Aussie couple outraged after $3,500 problem dumped in their front yard

Photos show mounds of soil dumped on Simon McEvoy and Lynne Barron's North Balwyn home.

Left, a white truck illegally dumping soil on the Melbourne couple's property. Right, property owners Simon McEvoy and Lynne Barron standing in front of a skip bin full of the dirt.
Melbourne couple Simon McEvoy and Lynne Barron are furious after they say two piles of soil were illegally dumped on their property. Source: A Current Affair

A Melbourne couple are up in arms after they say a truck load of excavated dirt from a nearby property was illegally dumped on their lawn — not once, but twice. Simon McEvoy and Lynne Barron claim the piles of discarded soil suddenly appeared at their North Balwyn home twice last month after being removed from a worksite just three minutes down the road.

“These guys are rogues, they’re cowboys... they don’t want to pay tipping fees so they’re using my property as a local tip,” Barron told A Current Affair, alleging her neighbours even caught the workers in the act on one occasion. Photos taken by the nearby residents show a large white truck parked on the couple’s property and dirt scattered on their lawn.

“They heard this big mound of earth being tipped out of the rear of these trucks,” Barron said, adding the act has not only left a huge “mess” but has “damaged the nature strip”.
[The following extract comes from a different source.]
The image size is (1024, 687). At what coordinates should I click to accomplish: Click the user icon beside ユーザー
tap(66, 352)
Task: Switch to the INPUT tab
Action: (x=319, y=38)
The couple said it would likely cost them $3,500 to rent a bobcat and truck to remove the soil.

Left, two mounds of dumped dirt on Simon McEvoy and Lynne Barron's property. Right, the residential worksite the soil is believed to have been removed from.
A woman who lives across the street from the residential worksite (right) said she became suspicious after noticing how quickly the excavation trucks would return empty. Source: A Current Affair

A woman who lives across the street from the residential worksite told the publication she also became suspicious about the debris after noticing how quickly the trucks would return empty.

“The truck would leave with all this soil, rocks and trees whatever else and then in the space of 10 or 15 minutes the truck would return empty. And this happened several times,” Christina Loutas said, deriding the alleged act as “unfair”.

After being confronted by A Current Affair, workers with the excavation company denied any knowledge of the dirt being illegally dumped on the couple’s property, and a clean-up crew soon got to work to remove the large mounds of dirt.

The Environmental Protection Agency is now investigating the claims.

“If you’re illegally dumping that then what would otherwise be the landfill levy that you’re paying is uh, or the fees that you pay at the gate to the landfill, becomes pure profit for you,” EPA Victoria chief investigator Greg Elms told the Channel 9 program.

The EPA announced earlier this month that it was cracking down on illegal rubbish dumping — which is described as a “serious problem”.

In March, Yahoo reported on local frustration after mounds of rubbish and dumped construction materials were left discarded on the side of a quiet road on the outskirts of new housing developments in Western Sydney. Speaking to Yahoo at the time, local councillor Peter Harle said illegal dumping to dodge fees for proper disposal was a major problem and getting worse on the edges of suburbia.

"Rural areas have millions of dollars worth of illegal dumping occurring every year. Normally, to take it to a tip costs about $350 a tonne. So if you've got 10 tonnes of rubbish, that's a lot of money they save by dumping it onto roads that aren't being monitored," he said.

The EPA's south-west regional manager Carolyn Francis told The ABC the most common illegal dumping was industrial waste from construction sites and demolition materials, as well as discarded furniture and mattresses.

In April, the public was urged to report any instances of illegal dumping after asbestos was found in six Melbourne parks. In Victoria, if you find a pile of rubble, soil or other material where it doesn’t belong, report it online or by calling 1300 372 842.